Ihre Kleidung paßte längst nicht mehr für ihre kräftig gewordenen Glieder und Poma mußte sich mit Schmerz an den Gedanken gewöhnen, sie in das heimische Tapatuch zu kleiden.

Unsere Leser werden es uns Dank wissen, wenn wir hier eine Abschweifung machen und sie über die einfache Bereitung desselben belehren.

Tupia bestieg einen Brodbaum, streifte die Rinde von den Aesten und übergab dieselbe dem Wasser, wo sie einige Zeit in der Weiche liegen mußte, wie bei uns der Flachs in der Röste.

Schien die Rinde hinreichend mürbe, so legte er sie aus ein langes Brett, nahm eine Muschel und schabte mit derselben die obere Rinde hinweg, bis der Bast zum Vorscheine kam und die langen, netzartigen Fasern sichtbar wurden.

Ein großer, vierkantiger Hammer, dessen vier Seiten mit Furchen versehen waren und zwar so, daß die folgende Seite immer enger gerippt war, als die vorhergehende, wurde nun zum Schlagen des Bastes benutzt.

Nachdem alle vier Seiten dieses großen Hammers ihre Schuldigkeit gethan hatten, gewann der Bast das Ansehen eines Gewebes und das Tapatuch war fertig. Eine Rolle davon, welche um die Hüften gewickelt wurde und fast bis auf die Füße hinabhing, machte den untern Theil der Kleidung aus.
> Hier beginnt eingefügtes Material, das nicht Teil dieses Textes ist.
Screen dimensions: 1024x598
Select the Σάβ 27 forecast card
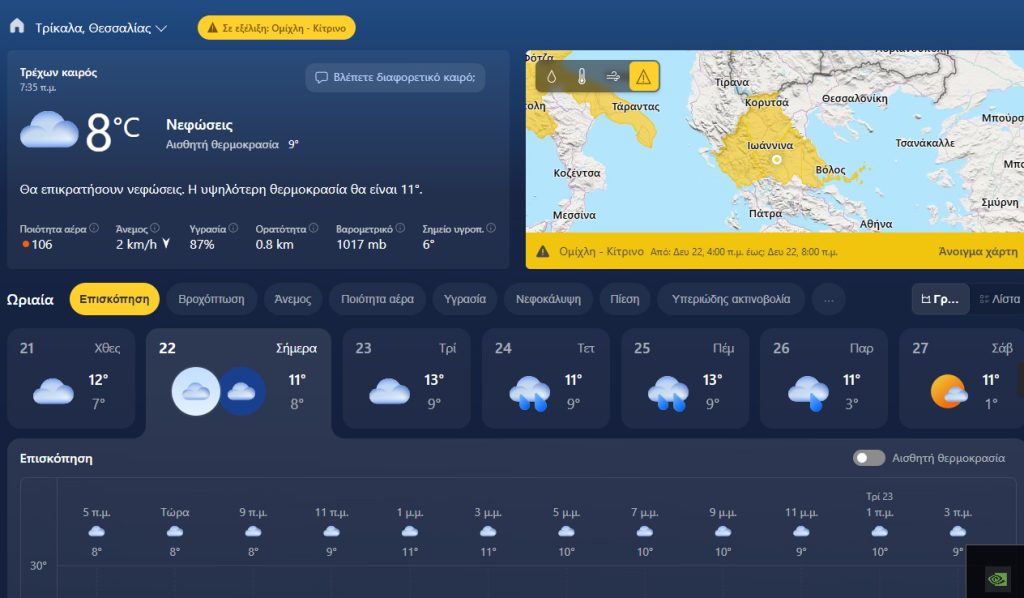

Ein anderer viereckiger Lappen, welcher zum Durchstecken des Kopfes ein Loch hatte, diente als Mantel und Oberkleid.

Dieses Tapatuch ließ an Feinheit und Geschmeidigkeit nichts zu wünschen übrig, aber es hatte einen schlimmen Fehler, welcher es für unser nordisches Klima untauglich machen würde; es konnte nämlich ebensowenig den Regen vertragen wie unser Papier.

Da es nun auch auf Tahiti regnet, so müssen die Einwohner für solche Tage noch andere Kleider besitzen, und diese bestehen aus feingeflochtenen Matten, welche aus den Blättern und dem Baste des Hibiscus geflochten werden.

Die Einwohner haben eine solche Geschicklichkeit im Herstellen dieser Flechtwerke, daß wir mit unserer verfeinerten Kunst und mit unsern vielgestaltigen Instrumenten nicht im Stande sein würden, es ihnen gleich zu thun.